Les pérégrinations d'un carnassier de nos rivières
Il s’agit, vous l’aurez deviné, de l’anguille.
Ce n’est pas ce que vous auriez dit ? Moi non plus, je l’avoue. Mais depuis une certaine randonnée dans la vallée de la Somme avec Jacques Leconte - le 18 mars 2006-, je suis devenu cultivé, enfin presque.
Oui, l’anguille est un prédateur de nos rivières, et son propre prédateur de référence, c’est l’homme.
En face du mémorial de la guerre de 14 – 18 à Péronne, on peut, en effet, trouver, au marché, des anguilles séchées (boucanées ?) et même du pâté d'anguilles ! Il s’agit de spécialités de la région qui tiennent à un point d’histoire. Les anguilles frétillent dans bien d’autres endroits en France, mais seule cette région de la Somme aurait reçu de Napoléon le droit de les piéger dans des anguillères. Du moins, en principe. On trouve aussi de tels pièges dans la Creuse.
Mais de quoi s’agit-il au juste ?
En aval d’un étang, on crée une dénivelée qui précipite les eaux dans un grand caisson à lamelles en bois.

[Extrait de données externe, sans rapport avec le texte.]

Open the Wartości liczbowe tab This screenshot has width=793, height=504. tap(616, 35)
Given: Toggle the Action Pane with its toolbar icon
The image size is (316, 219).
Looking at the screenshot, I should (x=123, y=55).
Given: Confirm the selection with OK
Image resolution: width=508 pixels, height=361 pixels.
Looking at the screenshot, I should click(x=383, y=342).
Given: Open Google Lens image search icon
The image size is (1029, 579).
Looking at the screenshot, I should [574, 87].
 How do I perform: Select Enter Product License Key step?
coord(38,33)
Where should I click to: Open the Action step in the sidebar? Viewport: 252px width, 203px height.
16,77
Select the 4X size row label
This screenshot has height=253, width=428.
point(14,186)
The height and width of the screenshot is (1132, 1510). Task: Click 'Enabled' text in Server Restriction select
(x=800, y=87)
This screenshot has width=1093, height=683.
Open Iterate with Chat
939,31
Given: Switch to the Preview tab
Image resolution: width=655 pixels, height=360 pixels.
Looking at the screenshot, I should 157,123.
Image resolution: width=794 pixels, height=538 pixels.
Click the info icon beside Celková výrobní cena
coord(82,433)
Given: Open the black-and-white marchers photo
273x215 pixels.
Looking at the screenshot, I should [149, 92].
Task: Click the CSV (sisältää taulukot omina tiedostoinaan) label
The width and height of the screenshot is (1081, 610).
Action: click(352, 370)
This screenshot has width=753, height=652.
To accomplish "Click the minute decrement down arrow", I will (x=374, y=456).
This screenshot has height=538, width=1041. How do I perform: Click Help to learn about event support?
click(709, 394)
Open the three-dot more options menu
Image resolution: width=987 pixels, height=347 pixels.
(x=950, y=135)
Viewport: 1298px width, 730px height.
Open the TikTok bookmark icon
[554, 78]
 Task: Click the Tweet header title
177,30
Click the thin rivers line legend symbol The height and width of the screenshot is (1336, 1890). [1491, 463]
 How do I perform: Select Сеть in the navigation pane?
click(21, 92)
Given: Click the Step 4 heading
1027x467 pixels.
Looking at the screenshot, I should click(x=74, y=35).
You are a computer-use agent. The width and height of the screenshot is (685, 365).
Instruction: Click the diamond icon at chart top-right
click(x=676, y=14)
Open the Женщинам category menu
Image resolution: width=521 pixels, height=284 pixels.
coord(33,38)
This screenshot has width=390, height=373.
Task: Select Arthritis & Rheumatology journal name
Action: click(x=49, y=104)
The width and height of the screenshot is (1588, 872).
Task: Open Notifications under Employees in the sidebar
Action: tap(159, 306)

L’eau s’écoule entre ces lamelles pour rejoindre la Somme, mais l’anguille reste piégée.
Anguillère d'Eclusier-Vaux en Haute Somme
Mais quid des voyages de l’anguille ? J’ai été surpris d’apprendre qu’à l’âge adulte, l’anguille quitte sa rivière, son fleuve, pour se diriger vers la mer et rejoindre … la mer des Sargasses ! Il s’agit bien de cette mer du golfe du Mexique, aux eaux calmes, chaudes, abritant une riche flore marine.
Dans ce paradis tropical, l’anguille se reproduit : la femelle peut pondre jusqu’à un million d’œufs !
Dès que les petits ont suffisamment de force, ils quittent ces eaux chaudes et rejoignent les fleuves de leurs ancêtres, probablement en se laissant porter par le Gulf Stream. Ce voyage peut durer de 2 à 3 ans. En baie de Somme, ils remontent le fleuve vers leurs lieux de chasse … et vers les anguillères.
On apprend bien des choses en randonnant avec certains animateurs comme Jacques Leconte.